Management Learning:

when you're in deep shit, keep your mouth shut!

Lesson Number 4:

The boy rode on the donkey and the old man walked. As they went along, they passed some
people who remarked "it was a shame the old man was walking and the boy was riding". The man and boy thought maybe the critics were right, so they changed positions. Later, they passed some people that remarked, "What a shame, he makes that little boy walk." They decided they both would walk! Soon they passed some more people who thought they were stupid to walk when they had a decent donkey to ride. So the both rode the donkey! Now they passed some people that shamed them by saying "how awful to put such a load on a poor donkey". The boy and man said they were probably right so they decided to carry the donkey. As they crossed a bridge, they lost their grip on the animal and he fell into the river and drowned.


Management Learning:

If you try to please everyone, you will eventually lose your ass.

Lesson Numer 5

A man is getting into the shower just as his wife is finishing up her shower, when the doorbell rings. The wife quickly wraps herself in a towel and runs downstairs. When she opens the door, there stands Bob, the next-door neighbor.

Before she says a word, Bob says, "I'll give you $800 to drop that towel. "

After thinking for a moment, the woman drops her towel and stands naked in front of Bob After a few seconds, Bob hands her $800 and leaves.

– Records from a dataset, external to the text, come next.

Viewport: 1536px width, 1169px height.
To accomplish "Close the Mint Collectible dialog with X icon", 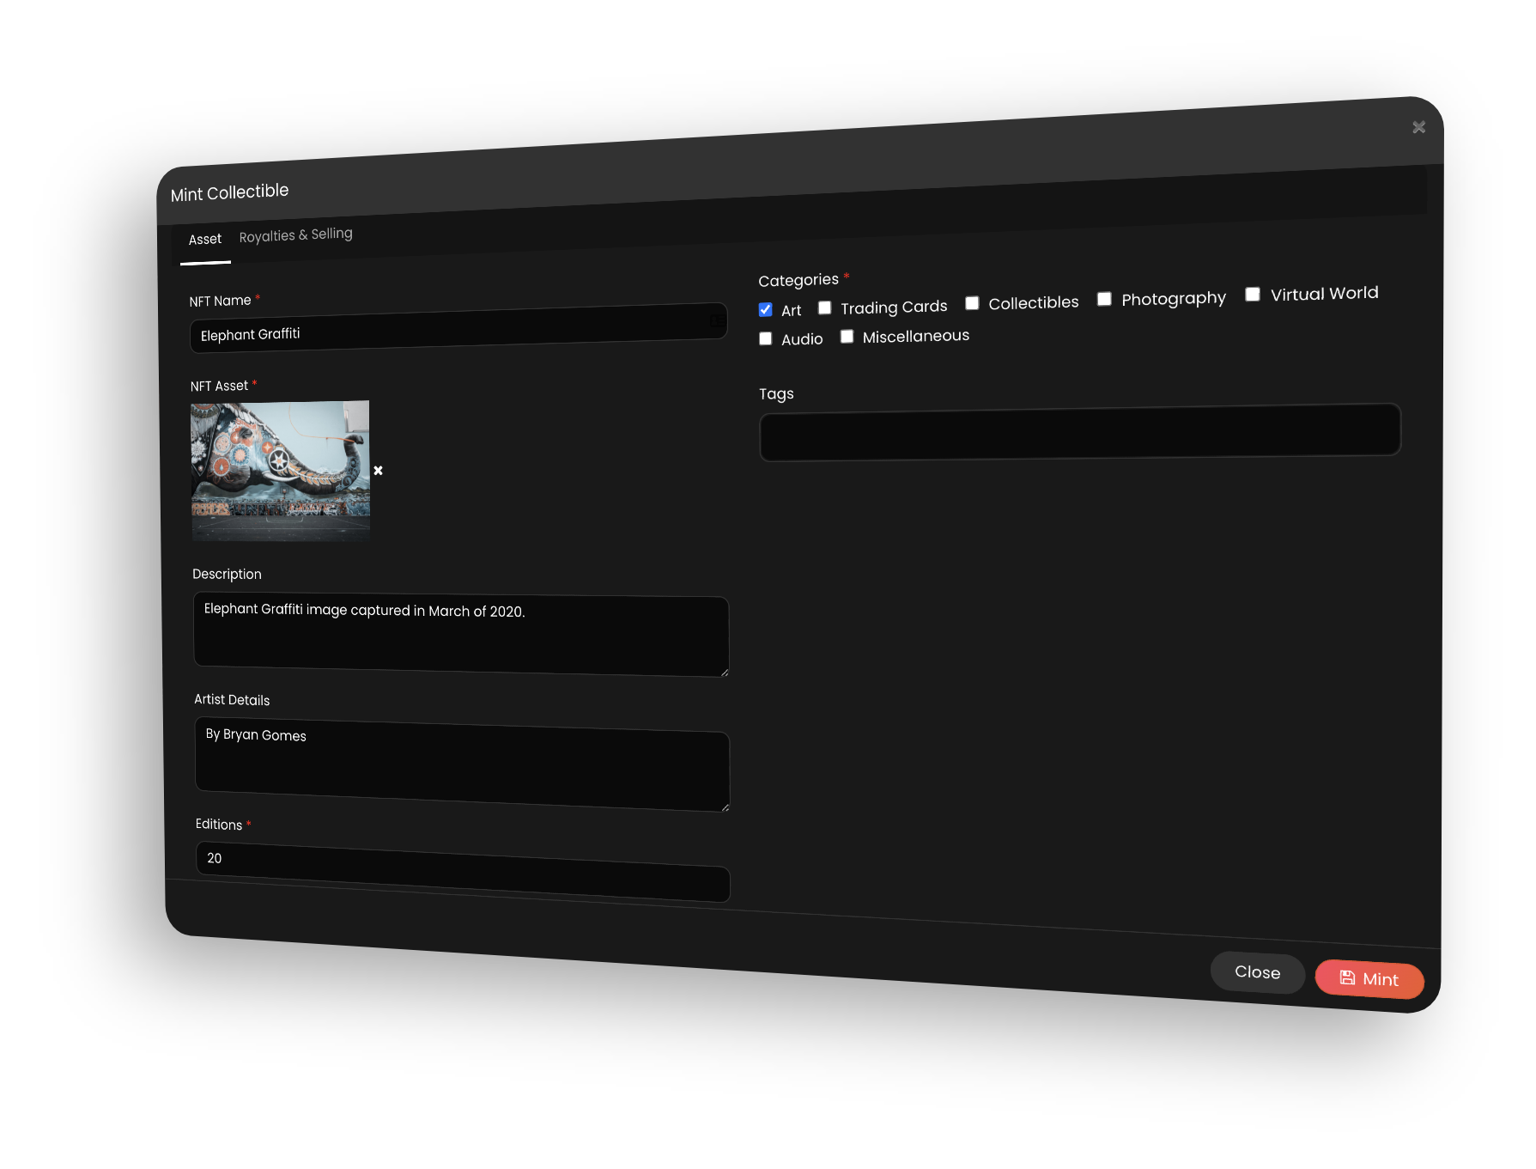I will (x=1418, y=127).
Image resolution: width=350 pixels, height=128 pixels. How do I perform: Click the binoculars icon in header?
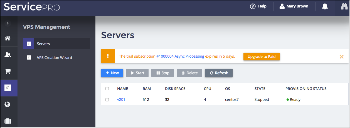(344, 6)
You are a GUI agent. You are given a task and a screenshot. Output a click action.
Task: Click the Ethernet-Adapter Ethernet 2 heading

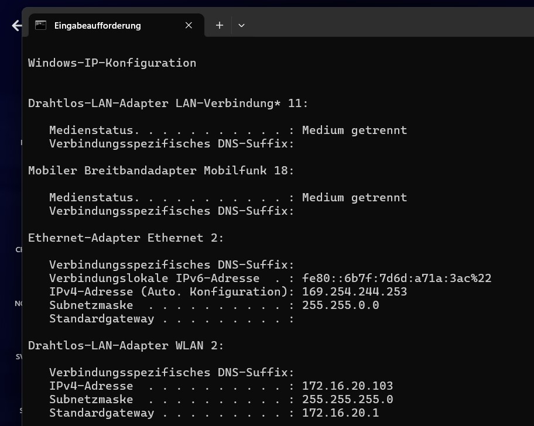(126, 238)
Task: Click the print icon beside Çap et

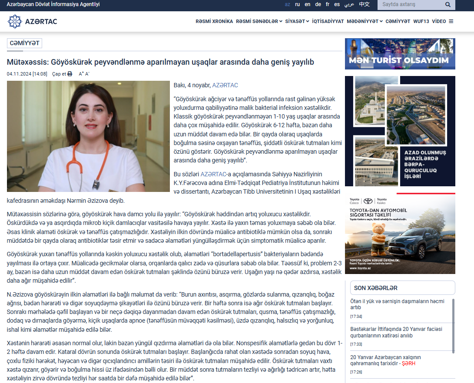Action: [70, 74]
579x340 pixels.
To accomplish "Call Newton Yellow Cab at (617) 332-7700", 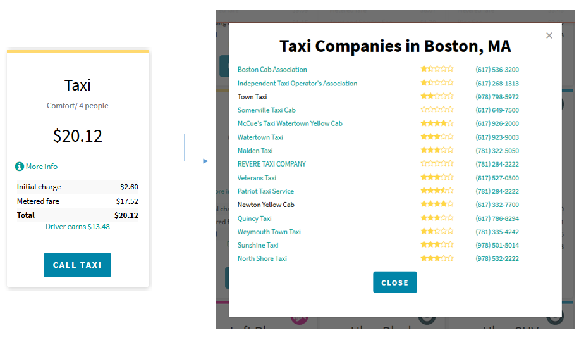I will tap(497, 205).
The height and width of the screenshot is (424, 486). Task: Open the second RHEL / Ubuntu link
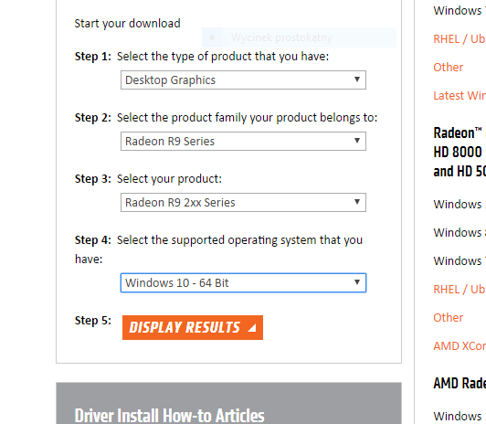coord(460,289)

The woman wraps back up in the towel and goes back upstairs. When she gets to the bathroom, her husband asks, "Who was that?"

"It was Bob the next door neighbor," she replies.

"Great!" the husband says, "did he say anything about the $800 he owes me?"

Management Lesson

If you share critical information pertaining to credit and risk with your shareholders in time, you may be in a position to prevent avoidable exposure


Lesson Numer 6

A priest offered a Nun a lift. She got in and crossed her legs, forcing her gown to reveal a leg. The priest nearly had an accident. After controlling the car, he stealthily slid his hand up her leg.

The nun said, "Father, remember Psalm 129?" The priest removed his hand. But, changing gears, he let his hand slide up her leg again.

The nun once again said, "Father, remember Psalm 129?"

The priest apologized "Sorry sister but the flesh is weak."

Arriving at the convent, the nun sighed heavily and went on her way.

On his arrival at the church, the priest rushed to look up Psalm 129

It said, "Go forth and seek, further up, you will find glory."

Management Lesson

If you are not well informed in your job, you might miss a great opportunity.


Lesson Numer 7

A sales rep, an administration clerk, and the manager are walking to lunch when they find an antique oil lamp. They rub it and a Genie comes out.

The Genie says, "I'll give each of you just one wish."

"Me first! Me first!" says the admin clerk. "I want to be in the Bahamas , driving a speed boat, without a care in the world."

Puff! She's gone.

"Me next! Me next!" says the sales rep. "I want to be in Hawaii, relaxing on the beach with my personal masseuse, an endless supply of Pina Coladas and the love of my life."

Puff! He's gone.

"OK, you're up," the Genie says to the manager.

The manager says, "I want those two back in the office after lunch."

Management Lesson

Always let your boss have the first say.